# Reading passage
With the incorporation of Ga3+ ions in the hydrozincite precursor and the formation of potential side-phases at high concentrations characterized, the next subchapter focuses on the ZnO:Ga decomposition products. A deeper investigation of the precursors defect chemistry will be subject of a forthcoming study.
3.3 Formation and characterization of nano-scale ZnO:Ga
Nano-scale ZnO:Ga was formed by calcination of the Ga-doped hydrozincite at a temperature of 320 °C in static air, involving the elimination of H2O and CO2. PXRD analysis (Fig. 4) exhibits reflections of ZnO. Potential side phases like the spinel phase ZnGa2O4
62 or homologous phases of Ga2O3(ZnO)x
63,64 could not be observed, which also indicates that both hydrozincite and the zaccagnaite-like side phase have decomposed, which is also in agreement with the temperature-resolved PXRD investigation (Fig. S1†). The exclusive formation of ZnO is also supported by electron diffraction performed during the transmission electron microscopy (TEM) analysis (Fig. S3†). Herein samples with a Ga content of xGa = 0.4, and xGa = 0.15 were analyzed in the TEM with electron diffraction (ED) and energy dispersive X-Ray spectroscopy (EDX) with regard to phases and chemical composition. Electron diffraction of the ZnO:Ga sample with xGa = 0.04 (Fig. S3a and b†) exhibits a for ZnO typical d-spacing and a polycrystalline diffraction pattern. Fig. S3c† shows an overview image of the heavily doped ZnO (xGa = 0.15) sample with a big platelet having a diameter of about 200 nm, as well as an agglomeration comparable to that shown in Fig. S3a† with lower Ga concentration. The larger platelet shows a single-crystalline electron diffraction pattern (zone axis [001], Fig. S3d†) with a d-spacing slightly bigger than the one typical for ZnO (010 reflection 2.864 Å instead of 2.8145 Å; −120 reflection 1.669 Å instead of 1.6249 Å). Larger platelets are assumed to be a zaccagnaite-like side phase, as it was observed for the Al doped series, as well. Even, in case of Al as dopant, the decomposition of the side phase resulted in a highly defective ZnO. The main difference is, that in case of Ga as dopant, the side phase only evolved at higher doping levels in the precursor phase (xGa > 0.04). These results are also supported by EDX point measurements on the platelet and on the agglomerate shown in Fig. S3c.† As a result, the platelet has an amount of 33.3 (mol/mol) % Ga in contrast to the agglomerate where the amount of Ga is only slightly increased in comparison to the average composition (xGa = 0.15). The higher amount of Ga, as seen by EDX, in the big platelets can be explained by the high concentration of Ga in the zaccagnaite-like side phase which leads to a higher amount of amorphous/disordered side-phase covering the ZnO-platelets than in the rest of the sample.

# Directive 1
List every abbreviation for an analysis method that appears in the text on nano-scale ZnO:Ga.

Stored data
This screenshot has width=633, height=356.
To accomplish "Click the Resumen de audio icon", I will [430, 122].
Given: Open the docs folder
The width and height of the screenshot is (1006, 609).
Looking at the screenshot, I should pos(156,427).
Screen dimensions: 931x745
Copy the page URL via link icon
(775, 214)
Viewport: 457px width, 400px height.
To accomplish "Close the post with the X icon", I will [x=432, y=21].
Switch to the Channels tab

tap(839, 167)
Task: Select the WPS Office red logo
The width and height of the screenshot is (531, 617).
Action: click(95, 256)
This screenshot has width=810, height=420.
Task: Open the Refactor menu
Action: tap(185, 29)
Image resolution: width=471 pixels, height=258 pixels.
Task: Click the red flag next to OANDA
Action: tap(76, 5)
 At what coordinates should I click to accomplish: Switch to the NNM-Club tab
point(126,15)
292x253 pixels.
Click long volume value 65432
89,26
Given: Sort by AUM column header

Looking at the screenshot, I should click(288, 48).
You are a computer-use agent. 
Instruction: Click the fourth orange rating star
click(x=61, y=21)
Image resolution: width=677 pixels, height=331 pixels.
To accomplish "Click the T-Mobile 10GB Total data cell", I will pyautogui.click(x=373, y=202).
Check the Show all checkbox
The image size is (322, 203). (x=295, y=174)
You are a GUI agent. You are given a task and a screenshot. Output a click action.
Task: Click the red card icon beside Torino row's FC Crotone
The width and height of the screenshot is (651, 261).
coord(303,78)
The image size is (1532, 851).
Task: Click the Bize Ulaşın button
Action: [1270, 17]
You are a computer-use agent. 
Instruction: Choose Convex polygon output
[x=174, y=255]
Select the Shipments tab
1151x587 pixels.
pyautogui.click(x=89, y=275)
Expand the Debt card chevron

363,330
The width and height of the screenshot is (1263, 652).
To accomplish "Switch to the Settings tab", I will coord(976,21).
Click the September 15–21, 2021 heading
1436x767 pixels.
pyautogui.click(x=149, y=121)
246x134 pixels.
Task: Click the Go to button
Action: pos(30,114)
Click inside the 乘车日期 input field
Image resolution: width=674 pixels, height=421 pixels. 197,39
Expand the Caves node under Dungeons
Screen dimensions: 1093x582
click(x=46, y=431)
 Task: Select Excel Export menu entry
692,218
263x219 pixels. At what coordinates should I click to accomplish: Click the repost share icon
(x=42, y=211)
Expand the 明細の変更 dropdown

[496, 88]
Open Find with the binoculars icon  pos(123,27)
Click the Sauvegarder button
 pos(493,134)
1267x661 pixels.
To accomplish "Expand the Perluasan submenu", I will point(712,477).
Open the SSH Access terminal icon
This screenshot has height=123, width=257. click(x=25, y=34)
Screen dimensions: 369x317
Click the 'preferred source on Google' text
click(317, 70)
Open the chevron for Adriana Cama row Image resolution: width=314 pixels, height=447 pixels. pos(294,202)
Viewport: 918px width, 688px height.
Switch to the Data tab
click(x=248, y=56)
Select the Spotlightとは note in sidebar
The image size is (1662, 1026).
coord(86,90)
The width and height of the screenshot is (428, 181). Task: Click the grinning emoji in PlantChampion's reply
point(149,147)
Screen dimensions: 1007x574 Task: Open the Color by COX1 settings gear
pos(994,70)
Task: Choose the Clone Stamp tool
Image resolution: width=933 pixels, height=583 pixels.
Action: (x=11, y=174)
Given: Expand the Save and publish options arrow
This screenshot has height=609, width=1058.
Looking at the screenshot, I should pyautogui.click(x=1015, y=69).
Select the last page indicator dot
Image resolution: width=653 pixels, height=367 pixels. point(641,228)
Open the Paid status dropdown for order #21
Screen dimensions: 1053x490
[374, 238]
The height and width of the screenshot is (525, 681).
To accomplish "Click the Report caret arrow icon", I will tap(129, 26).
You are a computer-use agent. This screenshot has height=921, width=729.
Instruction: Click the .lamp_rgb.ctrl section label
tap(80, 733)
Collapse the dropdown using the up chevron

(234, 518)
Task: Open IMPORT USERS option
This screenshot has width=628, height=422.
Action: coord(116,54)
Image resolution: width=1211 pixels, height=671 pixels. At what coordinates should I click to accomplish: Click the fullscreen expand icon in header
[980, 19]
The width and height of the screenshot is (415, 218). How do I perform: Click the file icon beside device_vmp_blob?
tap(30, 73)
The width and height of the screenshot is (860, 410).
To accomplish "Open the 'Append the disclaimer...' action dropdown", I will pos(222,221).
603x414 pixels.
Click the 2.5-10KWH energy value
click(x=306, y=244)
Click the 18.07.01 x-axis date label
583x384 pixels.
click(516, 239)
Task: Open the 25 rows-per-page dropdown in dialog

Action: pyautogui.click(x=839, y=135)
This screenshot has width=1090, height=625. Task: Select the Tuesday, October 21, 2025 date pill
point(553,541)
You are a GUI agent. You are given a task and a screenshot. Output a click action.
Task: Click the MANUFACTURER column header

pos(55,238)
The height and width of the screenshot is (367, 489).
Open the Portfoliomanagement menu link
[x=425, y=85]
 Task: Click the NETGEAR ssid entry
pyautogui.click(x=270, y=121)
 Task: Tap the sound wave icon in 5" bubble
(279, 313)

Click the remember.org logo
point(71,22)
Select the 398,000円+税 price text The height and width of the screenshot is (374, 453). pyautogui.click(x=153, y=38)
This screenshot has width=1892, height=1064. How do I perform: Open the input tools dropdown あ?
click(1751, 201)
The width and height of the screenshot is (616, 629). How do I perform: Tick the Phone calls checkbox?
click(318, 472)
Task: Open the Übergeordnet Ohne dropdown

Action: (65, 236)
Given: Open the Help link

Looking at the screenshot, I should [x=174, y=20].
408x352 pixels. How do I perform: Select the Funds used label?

# Directive 2
Arrange the part of the stored data that opens with the line containing "The height and width of the screenshot is (525, 681)." and closes with the line containing "Action: coord(116,54)" as a Markdown table with the columns Row and Line. Number the rows and leave out blank lines.

# Complete output 1
PXRD
TEM
ED
EDX

# Complete output 2
| Row | Line |
|---|---|
| 1 | The height and width of the screenshot is (525, 681). |
| 2 | To accomplish "Click the Report caret arrow icon", I will tap(129, 26). |
| 3 | You are a computer-use agent. This screenshot has height=921, width=729. |
| 4 | Instruction: Click the .lamp_rgb.ctrl section label |
| 5 | tap(80, 733) |
| 6 | Collapse the dropdown using the up chevron |
| 7 | (234, 518) |
| 8 | Task: Open IMPORT USERS option |
| 9 | This screenshot has width=628, height=422. |
| 10 | Action: coord(116,54) |